Entreguei no início desta semana o meu primeiro ensaio. Lido assim a seco perde o pouco interesse que poderia ter, porque não se conhece, nem o texto de M S Lourenço, nem a teoria de Frege. Não obstante, partilho-o convosco, só para que se perceba um pouco da linguagem e dos temas que vou ouvindo e sobre os quais vou escrevendo. Tive ontem o feedback e fiquei agradavelmente surpreendido. Fui "criticado" por algumas incorrecções formais, por um ou outro raciocínio menos claro. Fui "elogiado", e cito, desta forma: o seu ensaio foi um esforço de clareza notório - e isso ajuda-o.
Uma informação última: respondi que sim à pergunta, e a resposta mais certa (se é que se pode dizer assim) seria "não".
Uma informação última: respondi que sim à pergunta, e a resposta mais certa (se é que se pode dizer assim) seria "não".
***
É a teoria da literatura de M. S. Lourenço em “Metaliteratura” uma
teoria fregeana?
***
Esta interrogação pode, de
alguma forma, ser formulada de outro modo: enquadra-se
a poesia, tal como dela fala M. S. Lourenço no ensaio mencionado, na teoria de
Frege?
Citemos o filósofo português: como em poesia as palavras são objectos, as
palavras poéticas deixam de ter referência.
Para nele enquadramos o de M.
S. Lourenço, retomemos agora o pensamento de Frege. Para este, as frases
dividem-se entre dois tipos diferentes:
- - aquelas em que interessa o valor
da verdade, isto é, frases que transmitem conhecimento, e às quais Frege chama juízos;
e
- - aquelas que não transmitem
conhecimento, e às quais Frege não chama nada.
Complementando o raciocínio,
Frege argumenta ainda que:
- - as frases com referência
transmitem conhecimento; e
- - as frases sem referência não
transmitem conhecimento.
Portanto, podemos deduzir que
para Frege as frases que não transmitem conhecimento, para as quais não interessa o valor de
verdade, são frases sem referência. E diz ainda o matemático e filósofo alemão
que todas as frases que contêm uma palavra sem referente não têm referente.

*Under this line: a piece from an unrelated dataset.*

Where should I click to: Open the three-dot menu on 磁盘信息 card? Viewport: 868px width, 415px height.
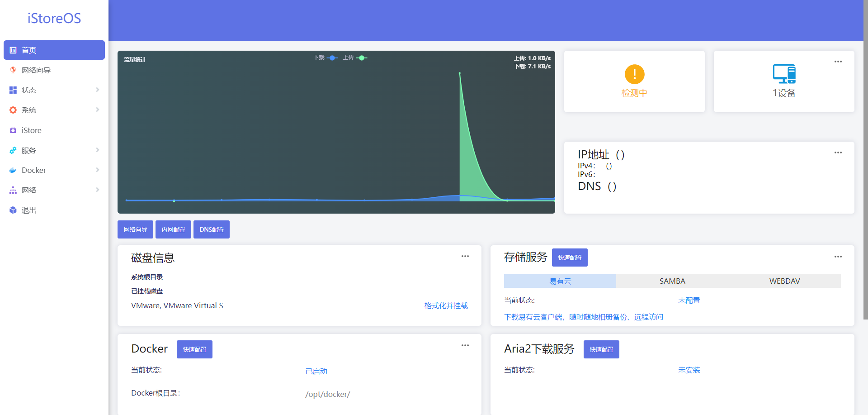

Socorramo-nos agora de uma definição de poesia: carácter daquilo que, por ser considerado belo ou ideal, desperta uma
emoção ou sentimento estético. Assumindo a veracidade desta definição – ou de outras, mais ou menos
extensas - daqui não decorre que a
poesia transmite conhecimento. À poesia não interessa o valor da verdade mas
apenas – ou sobretudo - o despertar de uma emoção.
A poesia socorre-se de
figuras de estilo, de uma organização ritmada das palavras, do recurso a
imagens próprias. Vive da imaginação e da sensibilidade mais ou menos férteis
do poeta que, criando personagens, emoções, estados de espírito, verte a sua alma
para o papel. Ao poeta não interessa, repete-se, transmitir conhecimento. Para
o poeta, a expressão 7 + 5 = 12 não é a
explicação de uma operação matemática verdadeira aceitável universalmente, mas
a distribuição ordenada (poeticamente ordenada) de símbolos numéricos e gráficos.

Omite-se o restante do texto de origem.